这两个查询之间有区别吗?像性能问题等?
查询1:
select i.invoice_id,
i.total_price
from ( select invoice_id,
sum(price) as total_price
from orders
group by
invoice_id
) as i
inner join invoice
ON i.invoice_id = invoice.invoice_id
查询2:
select invoice.invoice_id,
orders.total_price
from invoice
inner join ( select invoice_id,
sum(price) as total_price
from orders
group by
invoice_id
) orders
ON orders.invoice_id = invoice.invoice_id
谢谢!
答案 0 :(得分:0)
您的第一个查询
select i.invoice_id,
i.total_price
from ( select invoice_id,
sum(price) as total_price
from orders
group by
invoice_id
) as i
inner join invoice
ON i.invoice_id = invoice.invoice_id
的结果相当于:
select invoice_id,
sum(price) as total_price
from orders
group by invoice_id
答案 1 :(得分:0)
要获得相同的结果(如果invoice_id表中存在orders的所有invoice),则无需加入Invoice表,只需使用查询:
select invoice_id,
sum(price) as total_price
from orders
group by invoice_id
答案 2 :(得分:0)
让我在没有任何改变的情况下重写您的查询:
查询1
SELECT i.invoice_id,
i.total_price
FROM invoice INNER JOIN (
SELECT invoice_id,
sum(price) AS total_price
FROM orders
GROUP BY
invoice_id
) AS i
ON i.invoice_id = invoice.invoice_id;
查询2:
SELECT invoice.invoice_id,
i.total_price
FROM invoice INNER JOIN (
SELECT invoice_id,
sum(price) AS total_price
FROM orders
GROUP BY
invoice_id
) AS i
ON i.invoice_id = invoice.invoice_id;
我改变的事情:
JOIN的顺序(无关紧要,因为它是INNER)orders到i,我真的不明白,为什么要用不同的名称命名呢)现在,显而易见的是,它们之间的唯一区别 - 主SELECT中的第一个参数。
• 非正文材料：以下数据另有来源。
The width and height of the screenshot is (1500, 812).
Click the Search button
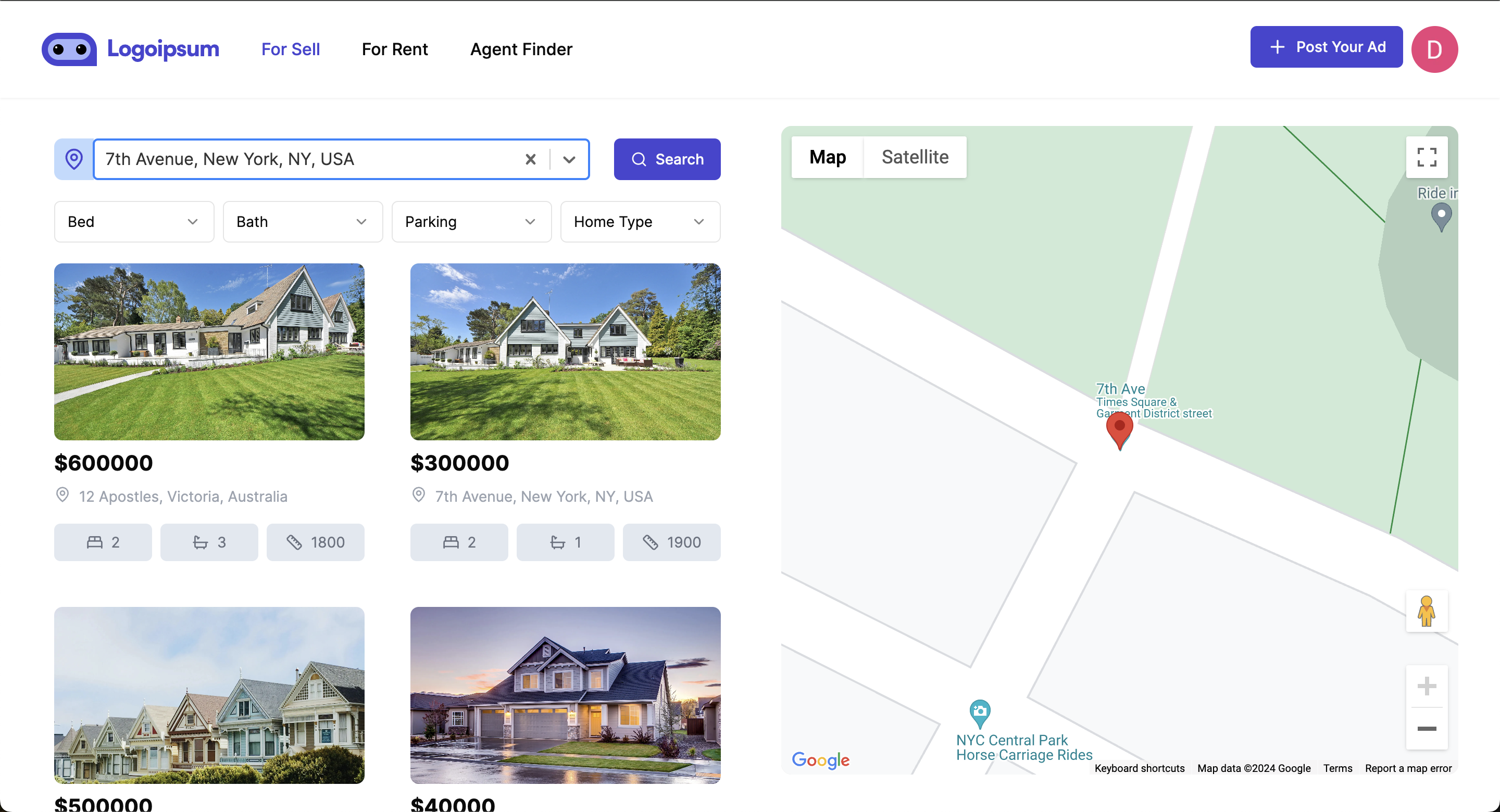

您的问题可能已经成功(如果一列上有索引而另一列不存在,并且根据查询,您不会总是同时使用orders.invoice_id和invoice.invoice_id),但因为你已经检索了INNER JOIN的两列,所以它没有。
此外,这些查询是多余的。正如@valex已经提到的那样,你的查询(实际上 - 两者都可以)(并且必须)简化为:
SELECT invoice_id,
sum(price) AS total_price
FROM orders
GROUP BY
invoice_id;
所以,不,性能没有差异。当然,结果集没有区别
此外,我希望您知道,您始终可以使用EXPLAIN来提供性能问题。